Opdracht
Tel in hoeveel regels van het materiaal de tekenreeks "width" voorkomt, met aandacht voor hoofdletters en kleine letters. Geef alleen het aantal.

(Gegevens uit een gegevensbron)
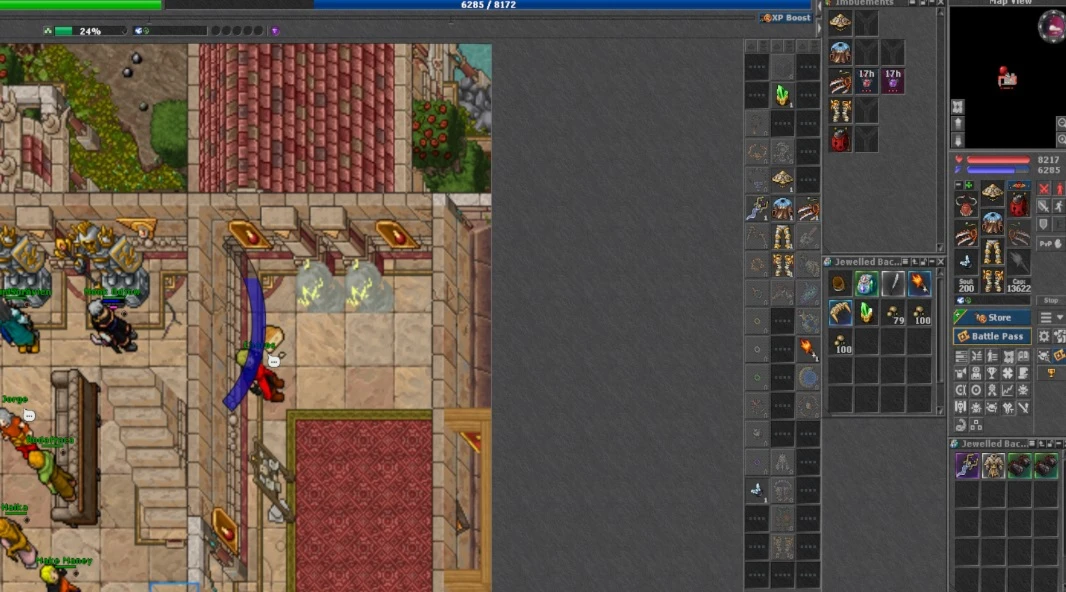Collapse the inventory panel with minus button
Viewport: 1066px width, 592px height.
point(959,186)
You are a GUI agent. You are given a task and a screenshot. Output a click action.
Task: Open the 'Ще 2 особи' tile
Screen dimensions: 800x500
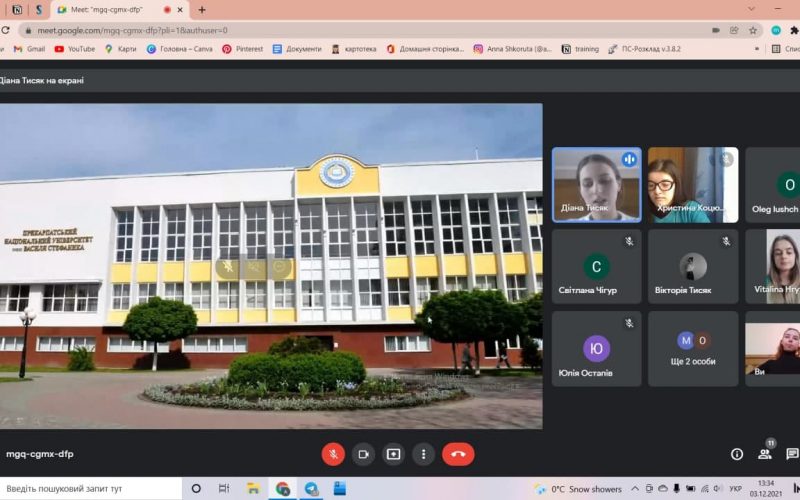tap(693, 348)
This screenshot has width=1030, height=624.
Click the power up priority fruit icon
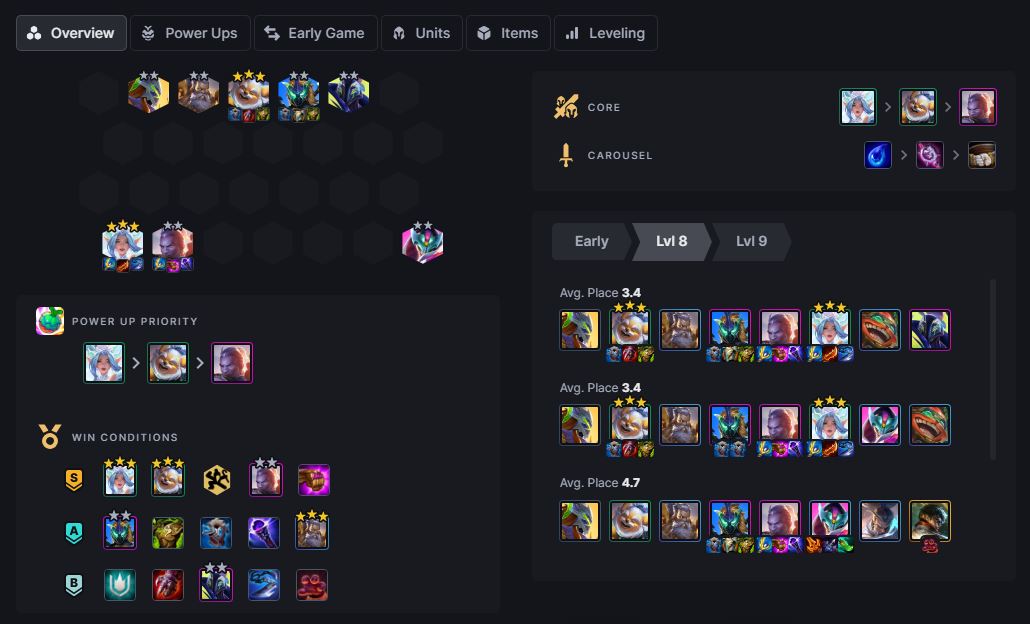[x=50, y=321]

Oplossing
2